Since the SDS is a detergent soap that consists of a negative charge where sulfate is attached to as well as it can dissolve the hydrophobic molecules. Therefore, in the first step, the cell is incubated with SDS to dissolve the membranes of a cell and the proteins will be solublized by the detergent as well as the proteins will be covered with the negative charges. There are two important features in this technique that are all proteins contain only primary structure and all proteins will migrate towards the positive pole when placed in an electric field since all proteins have a large negative charge. The net result is that SDS-treated proteins have similar shapes and charge-to-mass ratios.
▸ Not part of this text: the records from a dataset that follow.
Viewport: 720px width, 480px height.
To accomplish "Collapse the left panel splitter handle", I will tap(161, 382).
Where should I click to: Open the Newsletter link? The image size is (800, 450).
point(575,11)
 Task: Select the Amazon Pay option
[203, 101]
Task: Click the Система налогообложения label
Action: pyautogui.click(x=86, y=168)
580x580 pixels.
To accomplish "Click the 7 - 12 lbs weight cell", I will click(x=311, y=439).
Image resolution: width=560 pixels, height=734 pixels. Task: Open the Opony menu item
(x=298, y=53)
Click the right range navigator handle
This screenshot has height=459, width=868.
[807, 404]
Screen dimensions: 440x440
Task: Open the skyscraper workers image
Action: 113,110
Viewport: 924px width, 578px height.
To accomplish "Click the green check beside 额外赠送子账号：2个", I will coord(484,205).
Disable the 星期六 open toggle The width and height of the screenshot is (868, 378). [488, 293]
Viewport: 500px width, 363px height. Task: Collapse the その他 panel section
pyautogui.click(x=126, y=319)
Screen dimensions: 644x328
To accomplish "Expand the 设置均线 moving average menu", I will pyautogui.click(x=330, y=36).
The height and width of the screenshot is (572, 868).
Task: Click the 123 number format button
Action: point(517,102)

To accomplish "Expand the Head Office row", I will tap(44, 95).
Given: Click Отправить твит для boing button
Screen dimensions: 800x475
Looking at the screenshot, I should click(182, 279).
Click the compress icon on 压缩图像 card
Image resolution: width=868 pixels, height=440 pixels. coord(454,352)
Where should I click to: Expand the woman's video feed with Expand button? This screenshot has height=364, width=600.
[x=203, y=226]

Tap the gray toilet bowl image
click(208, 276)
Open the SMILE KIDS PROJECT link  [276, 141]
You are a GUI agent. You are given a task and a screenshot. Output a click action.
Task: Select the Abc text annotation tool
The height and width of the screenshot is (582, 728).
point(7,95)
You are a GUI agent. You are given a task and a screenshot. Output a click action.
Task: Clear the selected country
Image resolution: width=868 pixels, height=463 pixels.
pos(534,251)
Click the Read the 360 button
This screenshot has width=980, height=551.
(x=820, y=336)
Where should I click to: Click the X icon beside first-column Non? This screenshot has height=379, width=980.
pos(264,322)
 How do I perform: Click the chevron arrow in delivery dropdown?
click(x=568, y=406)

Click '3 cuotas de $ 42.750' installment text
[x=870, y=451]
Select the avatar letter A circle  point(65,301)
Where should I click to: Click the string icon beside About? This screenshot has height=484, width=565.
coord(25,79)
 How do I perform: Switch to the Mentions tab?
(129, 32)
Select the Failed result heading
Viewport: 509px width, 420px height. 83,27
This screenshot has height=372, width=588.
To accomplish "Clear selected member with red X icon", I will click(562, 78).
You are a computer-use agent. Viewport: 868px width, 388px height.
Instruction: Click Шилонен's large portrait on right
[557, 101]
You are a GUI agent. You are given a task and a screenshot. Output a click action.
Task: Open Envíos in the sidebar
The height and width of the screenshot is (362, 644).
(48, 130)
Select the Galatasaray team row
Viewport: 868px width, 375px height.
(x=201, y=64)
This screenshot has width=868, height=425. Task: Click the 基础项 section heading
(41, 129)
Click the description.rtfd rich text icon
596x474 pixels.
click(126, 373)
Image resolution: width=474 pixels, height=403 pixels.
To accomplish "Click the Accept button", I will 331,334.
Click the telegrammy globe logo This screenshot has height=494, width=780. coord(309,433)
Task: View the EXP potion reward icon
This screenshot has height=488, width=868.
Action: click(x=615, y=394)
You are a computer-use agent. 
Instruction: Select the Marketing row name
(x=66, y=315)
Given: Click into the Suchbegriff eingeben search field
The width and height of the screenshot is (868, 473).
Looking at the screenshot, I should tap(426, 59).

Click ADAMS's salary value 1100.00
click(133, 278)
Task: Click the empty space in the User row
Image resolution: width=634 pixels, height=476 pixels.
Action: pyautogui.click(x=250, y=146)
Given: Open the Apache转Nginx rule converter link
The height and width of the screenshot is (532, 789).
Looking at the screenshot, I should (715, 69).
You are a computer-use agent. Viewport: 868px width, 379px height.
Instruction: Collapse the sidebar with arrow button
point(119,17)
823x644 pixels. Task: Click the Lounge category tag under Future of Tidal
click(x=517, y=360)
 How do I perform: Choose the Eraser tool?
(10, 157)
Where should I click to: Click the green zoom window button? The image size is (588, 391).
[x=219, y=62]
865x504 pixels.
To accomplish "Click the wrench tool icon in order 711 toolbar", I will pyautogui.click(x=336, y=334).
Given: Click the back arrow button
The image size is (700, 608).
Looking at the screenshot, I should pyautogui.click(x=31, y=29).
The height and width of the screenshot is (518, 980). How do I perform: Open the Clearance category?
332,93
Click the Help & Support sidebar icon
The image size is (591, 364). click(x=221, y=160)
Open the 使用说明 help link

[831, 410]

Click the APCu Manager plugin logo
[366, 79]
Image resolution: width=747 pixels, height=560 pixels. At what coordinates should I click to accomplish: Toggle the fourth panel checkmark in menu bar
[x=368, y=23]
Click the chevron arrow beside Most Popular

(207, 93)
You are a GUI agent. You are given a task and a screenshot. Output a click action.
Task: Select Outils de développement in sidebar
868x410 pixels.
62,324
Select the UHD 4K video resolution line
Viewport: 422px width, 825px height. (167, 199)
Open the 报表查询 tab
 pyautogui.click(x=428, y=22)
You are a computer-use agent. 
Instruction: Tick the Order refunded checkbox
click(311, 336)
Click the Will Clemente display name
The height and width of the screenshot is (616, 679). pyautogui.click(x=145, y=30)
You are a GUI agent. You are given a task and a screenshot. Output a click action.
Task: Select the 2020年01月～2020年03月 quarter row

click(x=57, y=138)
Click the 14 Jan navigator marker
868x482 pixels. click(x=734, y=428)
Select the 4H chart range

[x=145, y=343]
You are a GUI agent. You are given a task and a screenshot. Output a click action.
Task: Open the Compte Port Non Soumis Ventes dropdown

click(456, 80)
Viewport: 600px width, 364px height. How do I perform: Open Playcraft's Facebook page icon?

Next, the proteins are allowed to move at different rates in a process called PAGE as mentioned before. This is because the SDS-treated proteins have similar shapes and charge-to-mass ratios, so they tend to move towards the positive pole at the same rate without any separation according to the size. The electricity is used to pull the proteins through the gel, thus the whole process is called polyacrylamide gel electrophoresis (PAGE).
The smaller size molecules will move through the polyacrylamide gel easily than the larger molecules. The protein cannot be left for electrophoresis too long, since the proteins have so many copies which are of the same sizes, thus they tend to move through the gel in the same rate. Therefore, the current have to turn off and then stain the proteins to observe how far the protein molecules moved through the gel.
SDS-PAGE separates the proteins according to their primary structure of size without consider the amino acid sequence. Following electrophoresis, the gel may be stained, most commonly with Coomassie Brilliant Blue R-250 or silver stain to visualize the separated proteins. After staining, different proteins will appear as distinct bands within the gel. In order to calibrate the gel and determine the molecular weight of an unknown protein, another lane of known molecular weight is run in the gel as a marker. Later, the molecular weight of an unknown protein is determined by comparing the distance traveled relative to the marker.